## What is expected
Would you please give all the lines below again, exactly as they stand?

## Data for this task
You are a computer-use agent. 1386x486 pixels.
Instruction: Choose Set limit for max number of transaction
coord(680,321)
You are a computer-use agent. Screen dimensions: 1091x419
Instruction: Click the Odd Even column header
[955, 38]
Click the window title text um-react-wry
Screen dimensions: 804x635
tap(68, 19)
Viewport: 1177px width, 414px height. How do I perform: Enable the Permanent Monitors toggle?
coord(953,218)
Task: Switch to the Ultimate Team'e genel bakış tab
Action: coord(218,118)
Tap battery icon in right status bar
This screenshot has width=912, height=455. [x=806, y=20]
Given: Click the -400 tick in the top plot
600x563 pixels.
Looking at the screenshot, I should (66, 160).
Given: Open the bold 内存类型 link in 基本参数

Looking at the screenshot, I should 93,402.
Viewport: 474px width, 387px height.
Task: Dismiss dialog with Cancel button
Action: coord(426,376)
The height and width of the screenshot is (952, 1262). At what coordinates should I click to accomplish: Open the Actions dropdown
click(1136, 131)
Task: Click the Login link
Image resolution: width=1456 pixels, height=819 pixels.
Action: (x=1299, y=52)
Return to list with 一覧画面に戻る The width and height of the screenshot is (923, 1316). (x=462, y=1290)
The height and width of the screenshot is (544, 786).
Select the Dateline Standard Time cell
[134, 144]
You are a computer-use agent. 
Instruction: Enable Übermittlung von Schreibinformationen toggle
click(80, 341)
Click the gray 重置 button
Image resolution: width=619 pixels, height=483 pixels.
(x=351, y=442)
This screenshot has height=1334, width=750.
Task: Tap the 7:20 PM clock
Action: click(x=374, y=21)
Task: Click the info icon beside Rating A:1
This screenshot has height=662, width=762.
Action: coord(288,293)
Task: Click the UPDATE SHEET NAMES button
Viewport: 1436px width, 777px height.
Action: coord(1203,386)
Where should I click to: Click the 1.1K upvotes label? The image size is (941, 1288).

## Answer area
You are a computer-use agent. 1386x486 pixels.
Instruction: Choose Set limit for max number of transaction
coord(680,321)
You are a computer-use agent. Screen dimensions: 1091x419
Instruction: Click the Odd Even column header
[955, 38]
Click the window title text um-react-wry
Screen dimensions: 804x635
tap(68, 19)
Viewport: 1177px width, 414px height. How do I perform: Enable the Permanent Monitors toggle?
coord(953,218)
Task: Switch to the Ultimate Team'e genel bakış tab
Action: coord(218,118)
Tap battery icon in right status bar
This screenshot has width=912, height=455. [x=806, y=20]
Given: Click the -400 tick in the top plot
600x563 pixels.
Looking at the screenshot, I should (66, 160).
Given: Open the bold 内存类型 link in 基本参数

Looking at the screenshot, I should 93,402.
Viewport: 474px width, 387px height.
Task: Dismiss dialog with Cancel button
Action: coord(426,376)
The height and width of the screenshot is (952, 1262). At what coordinates should I click to accomplish: Open the Actions dropdown
click(1136, 131)
Task: Click the Login link
Image resolution: width=1456 pixels, height=819 pixels.
Action: (x=1299, y=52)
Return to list with 一覧画面に戻る The width and height of the screenshot is (923, 1316). (x=462, y=1290)
The height and width of the screenshot is (544, 786).
Select the Dateline Standard Time cell
[134, 144]
You are a computer-use agent. 
Instruction: Enable Übermittlung von Schreibinformationen toggle
click(80, 341)
Click the gray 重置 button
Image resolution: width=619 pixels, height=483 pixels.
(x=351, y=442)
This screenshot has height=1334, width=750.
Task: Tap the 7:20 PM clock
Action: click(x=374, y=21)
Task: Click the info icon beside Rating A:1
This screenshot has height=662, width=762.
Action: coord(288,293)
Task: Click the UPDATE SHEET NAMES button
Viewport: 1436px width, 777px height.
Action: coord(1203,386)
Where should I click to: Click the 1.1K upvotes label? The image size is (941, 1288).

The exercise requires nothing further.